Senate debates
Monday, 24 March 2014
Matters of Public Importance
Abbott Government
4:05 pm
Doug Cameron (NSW, Australian Labor Party, Shadow Minister for Human Services) Share this | Hansard source
I will start off where Senator Smith finished—that is, on the last words in your speech where you said that there is much to be concerned about. There is definitely much to be concerned about, but not much of it is what you raised in your speech. I think what we have to be concerned about is the political ideology of the extremists in the coalition government who would have you believe that everything will be okay if you simply let the market rip, that there is no role for government and that the market is the determining factor for anything that happens in the economy.
The problem with that is it belies the reality that we do not live in an economy. We live in a society and a society needs support. It needs mutual support, it needs government support and it needs business support. Society itself provides support to both government and business. So this is not about an argument, in my view, that if we simply have a free-market economy and if you allow all the free-market ideology to run amok, then suddenly there will be this magical transformation and everything will be okay. You only have to look back at the global financial crisis to understand that that is the situation—that governments play an important role in the economy. Yet, we have this coalition approach, which is called the Commission of Audit.
We have had a number of commissions of audit over the years. We had the Howard government's commission of audit. What were the outcomes of the Howard government's commission of audit? They used that commission of audit to slash expenditure in higher education, the area that everyone realises now we should be investing in for the future. Higher education got belted under the Howard government because they did not like some of the academics who may have argued different political points from the Howard government. There was a huge price to pay for those academics and the higher education industry because they dared to critique the Howard government.

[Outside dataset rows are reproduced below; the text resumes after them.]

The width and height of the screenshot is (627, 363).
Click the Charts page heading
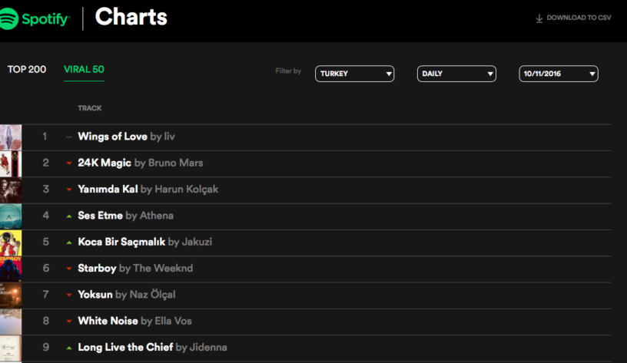(131, 17)
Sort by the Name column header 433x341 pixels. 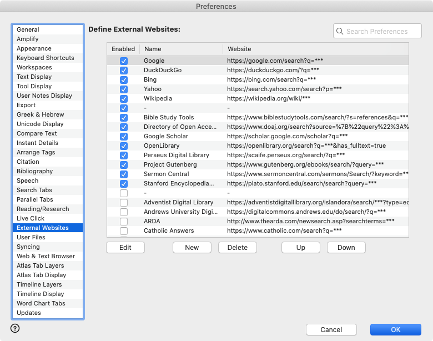[x=180, y=49]
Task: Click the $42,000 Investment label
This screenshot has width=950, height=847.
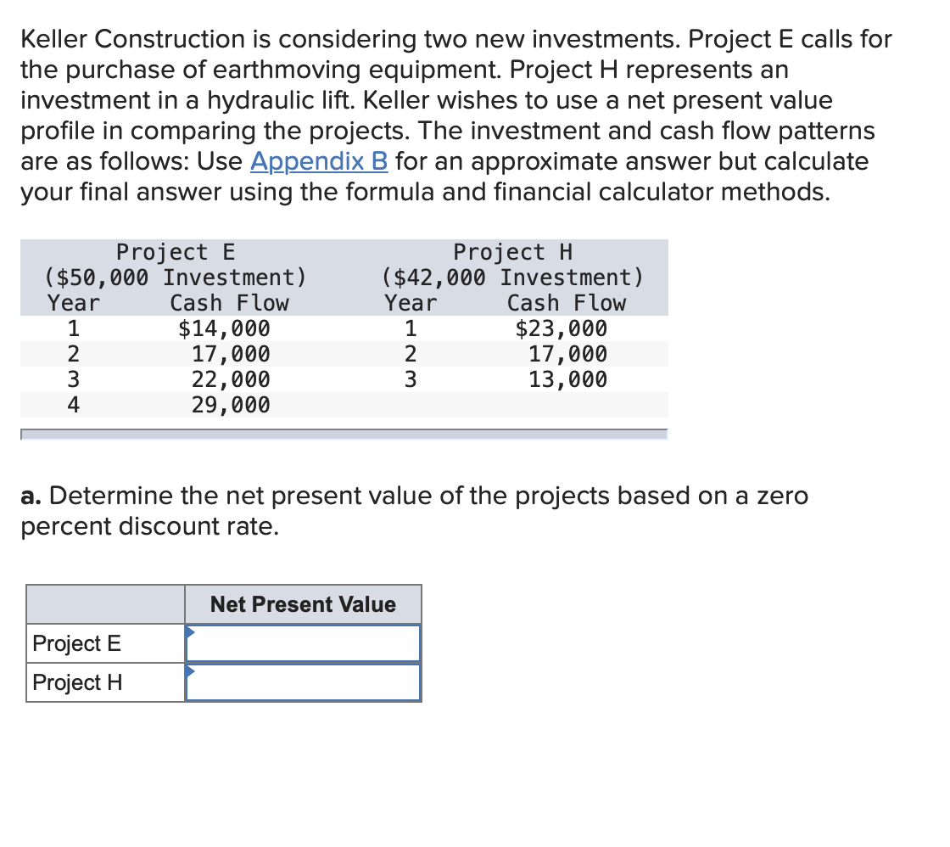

We had the Howard government commission of audit, which laid the framework for what was described as 'the need to improve productivity'. Improvement of productivity from a conservative coalition is simply about ripping away at workers' wages and conditions—another outcome of the commission of audit. It also introduced Work Choices and introduced a system that denied workers the right to collectively bargain. Over the time of Work Choices, what did we have? We actually had a decline in productivity in this country, because you do not improve productivity by taking away workers' rights. You improve productivity by a sophisticated approach, one that deals with the issues of quality, logistics, research and development, management systems and work organisation—but not one that simply tries to crush workers' rights.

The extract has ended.